Data supplied
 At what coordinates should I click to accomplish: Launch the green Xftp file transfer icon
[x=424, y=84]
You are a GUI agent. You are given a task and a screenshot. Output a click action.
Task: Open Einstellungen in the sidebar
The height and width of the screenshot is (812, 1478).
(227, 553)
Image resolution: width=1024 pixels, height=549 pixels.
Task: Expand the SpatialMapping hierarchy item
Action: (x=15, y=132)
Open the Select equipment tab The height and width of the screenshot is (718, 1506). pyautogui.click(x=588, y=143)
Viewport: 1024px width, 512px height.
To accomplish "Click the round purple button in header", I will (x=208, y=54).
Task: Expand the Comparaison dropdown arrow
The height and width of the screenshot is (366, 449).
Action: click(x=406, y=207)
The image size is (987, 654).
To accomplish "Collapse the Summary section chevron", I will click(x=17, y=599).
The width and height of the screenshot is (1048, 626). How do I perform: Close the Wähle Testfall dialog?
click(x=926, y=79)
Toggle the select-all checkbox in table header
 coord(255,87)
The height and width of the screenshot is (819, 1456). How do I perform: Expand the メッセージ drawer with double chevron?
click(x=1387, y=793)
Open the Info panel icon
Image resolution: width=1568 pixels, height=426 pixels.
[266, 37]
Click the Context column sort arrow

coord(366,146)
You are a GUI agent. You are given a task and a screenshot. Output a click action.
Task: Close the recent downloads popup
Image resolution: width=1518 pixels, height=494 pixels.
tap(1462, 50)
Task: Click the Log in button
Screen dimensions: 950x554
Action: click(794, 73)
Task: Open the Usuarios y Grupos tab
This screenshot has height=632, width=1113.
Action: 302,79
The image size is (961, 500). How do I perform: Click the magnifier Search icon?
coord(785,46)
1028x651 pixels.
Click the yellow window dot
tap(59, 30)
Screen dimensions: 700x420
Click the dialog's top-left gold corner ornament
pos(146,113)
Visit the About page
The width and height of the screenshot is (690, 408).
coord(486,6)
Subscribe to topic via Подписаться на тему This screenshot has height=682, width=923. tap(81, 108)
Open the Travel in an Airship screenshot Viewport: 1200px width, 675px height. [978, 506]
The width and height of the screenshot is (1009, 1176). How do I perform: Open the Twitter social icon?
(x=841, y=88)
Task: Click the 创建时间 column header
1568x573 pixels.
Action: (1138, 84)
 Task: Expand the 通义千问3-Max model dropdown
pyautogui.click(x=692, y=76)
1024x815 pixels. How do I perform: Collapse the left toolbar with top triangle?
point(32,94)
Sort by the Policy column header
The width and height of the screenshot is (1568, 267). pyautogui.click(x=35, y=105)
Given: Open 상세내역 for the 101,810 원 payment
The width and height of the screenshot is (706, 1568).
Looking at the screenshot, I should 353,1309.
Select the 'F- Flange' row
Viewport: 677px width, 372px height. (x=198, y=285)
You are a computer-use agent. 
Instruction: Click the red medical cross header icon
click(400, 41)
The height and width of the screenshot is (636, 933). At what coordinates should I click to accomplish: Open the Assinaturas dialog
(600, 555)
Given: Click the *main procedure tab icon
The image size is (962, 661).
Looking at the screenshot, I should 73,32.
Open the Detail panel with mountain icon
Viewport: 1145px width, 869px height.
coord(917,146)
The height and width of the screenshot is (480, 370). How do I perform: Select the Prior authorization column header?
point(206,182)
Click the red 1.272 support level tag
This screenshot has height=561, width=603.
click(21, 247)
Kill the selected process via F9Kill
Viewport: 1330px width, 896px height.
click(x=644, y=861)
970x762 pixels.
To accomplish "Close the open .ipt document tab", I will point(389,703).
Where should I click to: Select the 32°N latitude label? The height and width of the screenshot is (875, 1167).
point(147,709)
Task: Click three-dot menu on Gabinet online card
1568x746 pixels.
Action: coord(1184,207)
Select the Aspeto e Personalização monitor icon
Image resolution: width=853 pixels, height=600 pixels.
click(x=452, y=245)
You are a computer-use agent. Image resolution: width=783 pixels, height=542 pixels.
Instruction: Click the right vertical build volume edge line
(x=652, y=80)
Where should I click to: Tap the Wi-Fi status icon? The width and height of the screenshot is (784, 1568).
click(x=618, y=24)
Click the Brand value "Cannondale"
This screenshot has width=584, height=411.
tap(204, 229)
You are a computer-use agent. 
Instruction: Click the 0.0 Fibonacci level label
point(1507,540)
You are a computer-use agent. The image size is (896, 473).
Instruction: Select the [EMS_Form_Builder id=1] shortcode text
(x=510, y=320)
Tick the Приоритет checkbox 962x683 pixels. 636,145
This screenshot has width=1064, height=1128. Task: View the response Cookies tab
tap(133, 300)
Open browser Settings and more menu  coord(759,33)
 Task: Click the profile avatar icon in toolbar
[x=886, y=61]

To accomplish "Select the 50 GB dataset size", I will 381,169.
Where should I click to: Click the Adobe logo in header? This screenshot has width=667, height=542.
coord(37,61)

What is expected
Whenever the word "menu" shows up in a line of the entries, list that line.

Response
Task: Click three-dot menu on Gabinet online card
Open browser Settings and more menu  coord(759,33)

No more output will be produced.